_PROBLEM TO SOLVE_
Say whether each of the following statements agrees with the interview, answering yes or no and quoting the exact words of the interview that decide it. 1. David Downie first visited Paris in 1976. 2. David Downie's mother is French. 3. According to David Downie, things are more straightforward in Paris than in California.
Start PASSAGE SHOWN
Guide2Paris recently caught up with David Downie, a San Franciscan and now Paris resident, and the author of a number of books about France and Italy including Paris, Paris: Journey Into the City of Light. We asked David about the latest version of the book, his passion for Paris and his love of writing.


When did you come to Paris for the first time? And why?

 

My first trip to Paris was way back in 1976 when I was a young man. A friend had moved here to study music and I dropped by to visit him on the way to exploring Europe—meaning, for me, exploring life, starting with Paris. I’d read about Paris, heard about Paris, wondered about Paris and was naturally very curious to see whether the actual city corresponded to the reputation, the myth. In ways it did, in others it seemed to fall short of expectations. I’d known Italy as a child—my mother is Italian and we lived in Rome and elsewhere in the mid-1960s. Paris seemed fairly tame and toneless after gutsy, chaotic, odoriferous Rome. The 1970s were not kind to Paris. It has improved immeasurably since then.

 

What do you miss about living in San Francisco?

 

San Francisco has clean air, a climate which is close to perfect—eternal spring—lots of real hills and sweeping views, a beautiful position on the SF Bay and Pacific… and San Franciscans are often charming, lively and optimistic—a change from most Parisians, who have edge and character to spare. The food is amazingly good in SF. Most of all, I suppose, it’s the sense that if you have a good idea you can run with it easily, find partners, make things happen. I still contribute to the city’s main newspaper, and I’m working with an e-book publisher and app developer from the area too. Things are straightforward in California compared to Paris.

 

What inspired you to write Paris, Paris: Journey into the City of Light?
End PASSAGE SHOWN
Start PROVIDED DATA
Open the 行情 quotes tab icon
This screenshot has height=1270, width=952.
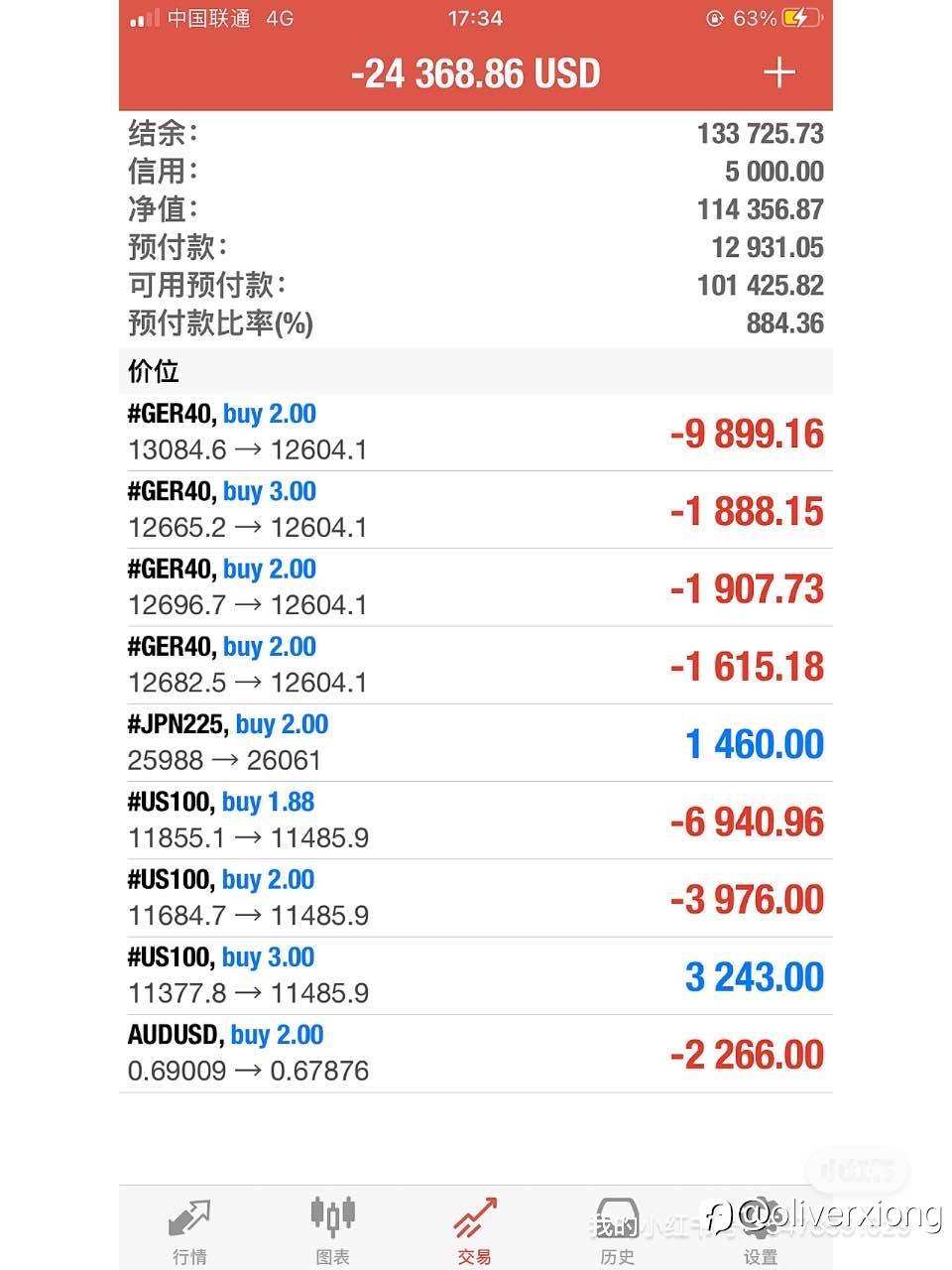189,1217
End PROVIDED DATA
_TASK OUTPUT_
1. Yes: "My first trip to Paris was way back in 1976"
2. No: "my mother is Italian"
3. No: "Things are straightforward in California compared to Paris."